Reporte zur Charge UT8155LA

Symptomtext

half of the medication leaked out from the part where the needle is attached to the syringe on the patient's arm with no adverse event; leaked on the patient's arm with no adverse event; Initial information was received on 25-Oct-2023 regarding an unsolicited valid non-serious case received from a Nurse. This case involves a 23 years old female patient who experienced half of the medication leaked out from the part where the needle is attached to the syringe on the patient's arm and leaked on the patient's arm with no adverse event after receiving influenza quadrival A-B vaccine [Fluzone quadrivalent]. The patient's past medical history, medical treatment(s), vaccination(s) and family history were not provided. On 25-Oct-2023, the patient received a 0.5 ml, once dose of suspect influenza quadrival A-B vaccine Suspension for injection (lot UT8155LA, expiration date: 30-Jun-2024, strength: standard) via Left arm in unknown administration site for Immunization. On 25-Oct-2023, half of the medication leaked out from the part where the needle is attached to the syringe on the patient's arm with no adverse event (accidental exposure to product) and leaked on the patient's arm with no adverse event (exposure via skin contact) (unknown latency) following the administration of influenza quadrival A-B vaccine. Reportedly, none of the vaccine was administered to the patient.
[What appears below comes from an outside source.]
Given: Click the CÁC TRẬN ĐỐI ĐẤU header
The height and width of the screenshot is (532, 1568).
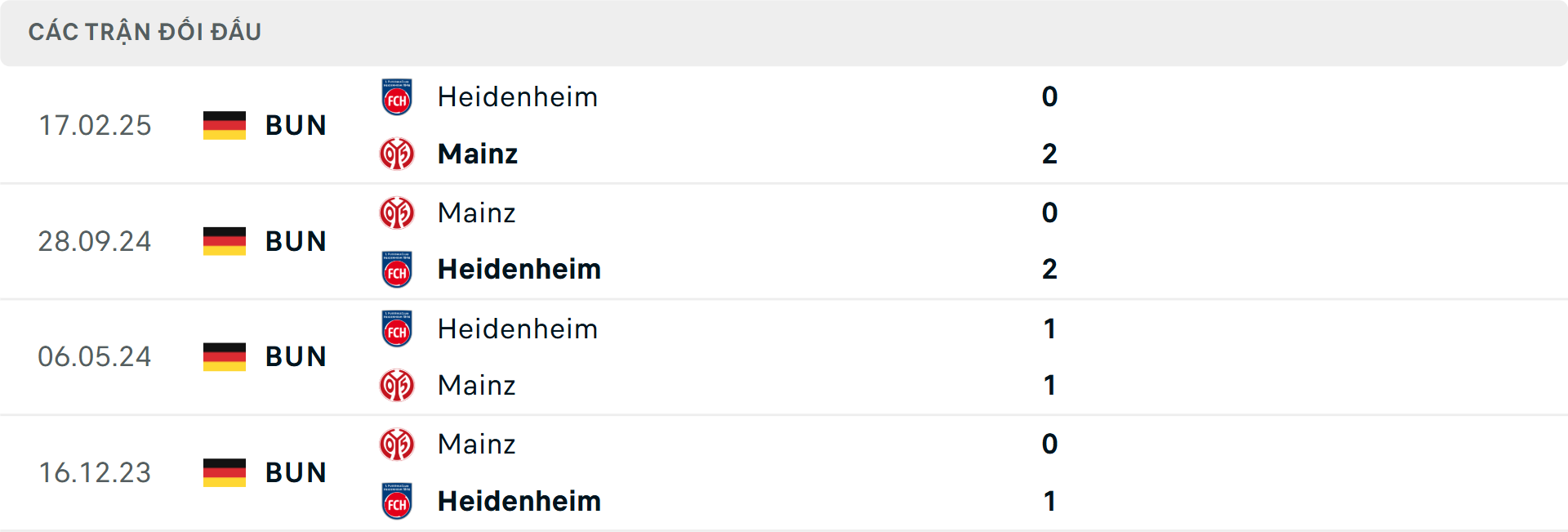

Caller is requesting for the replacement of the affected FLUZONE QIV pre-filled syringe, she mentions that they have a contract with Vaxcare and they were instructed to reach out to the manufacturer for replacement. Action taken: not applicable. At time of reporting, the outcome was Unknown for the event. This suspected adverse reaction report is submitted and classified as a medication error solely and exclusively to ensure the marketing authorization holder's compliance with the requirements set out in the Directive 2001/83/EC and Module VI of the Good Pharmacovigilance Practices. The classification as a medical error is in no way intended, nor should it be interpreted or construed as an allegation or claim made by the marketing authorization holder that any third party has contributed to or is to be held liable for the occurrence of this medication error.